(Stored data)
---------------

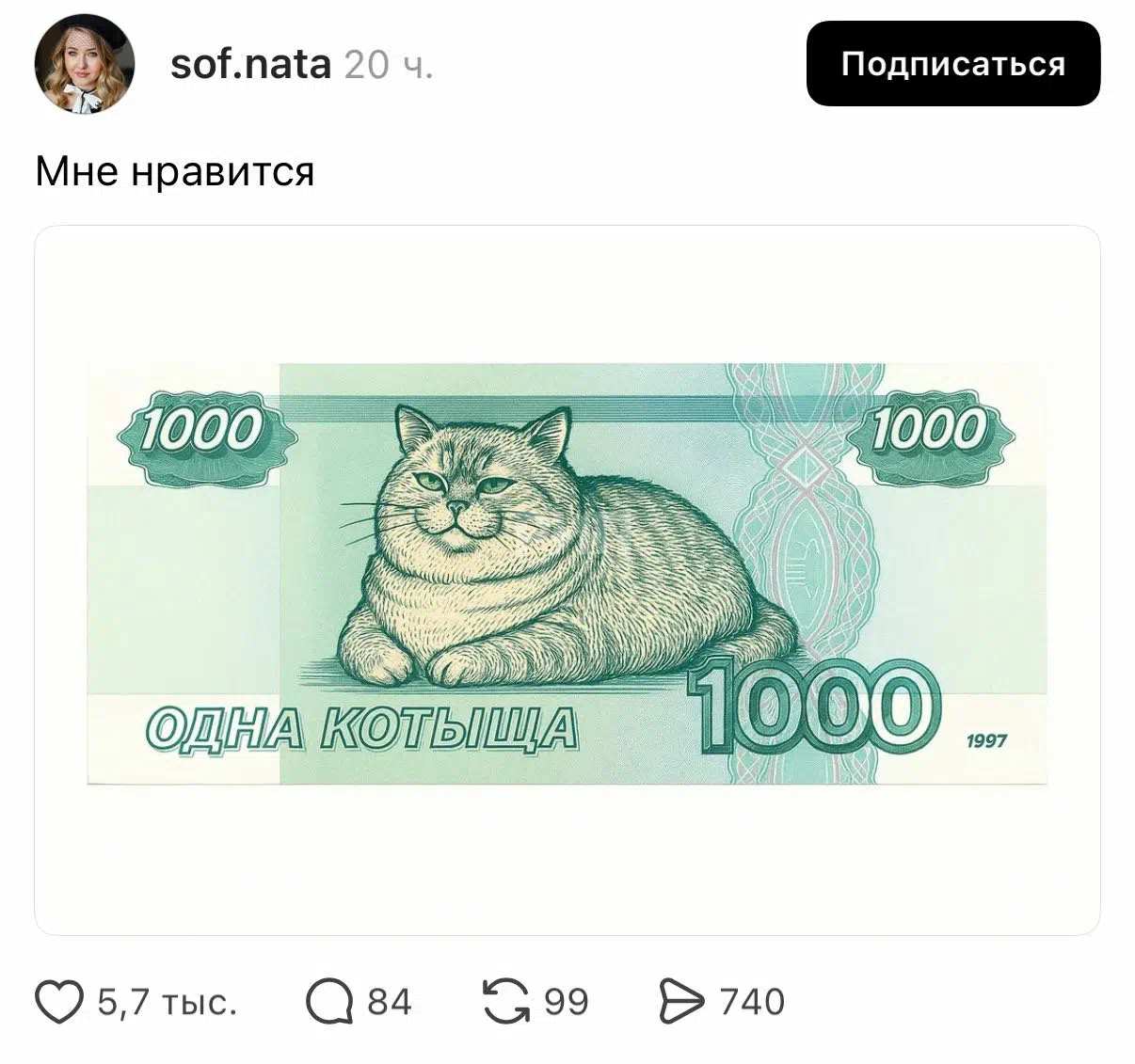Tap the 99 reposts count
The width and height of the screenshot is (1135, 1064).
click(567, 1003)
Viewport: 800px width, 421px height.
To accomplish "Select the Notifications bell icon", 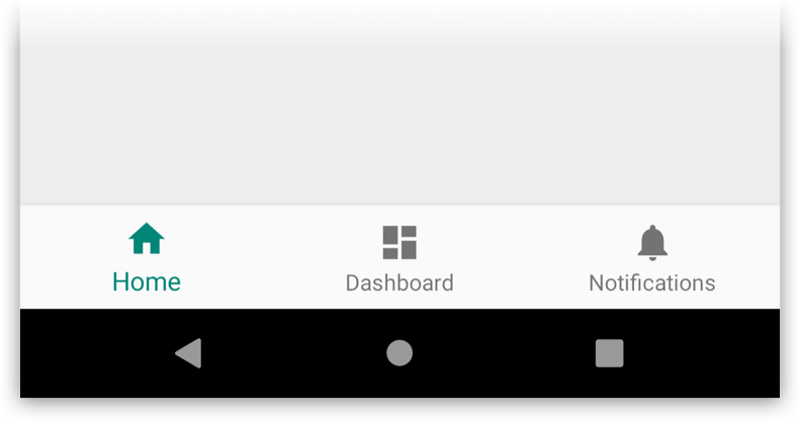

---------------

With the pictures left out, give again exactly the lines from the one that contains "Viewport: 800px width, 421px height." through the final line of the data above.

# [ANSWER TO THE EXERCISE]
Viewport: 800px width, 421px height.
To accomplish "Select the Notifications bell icon", 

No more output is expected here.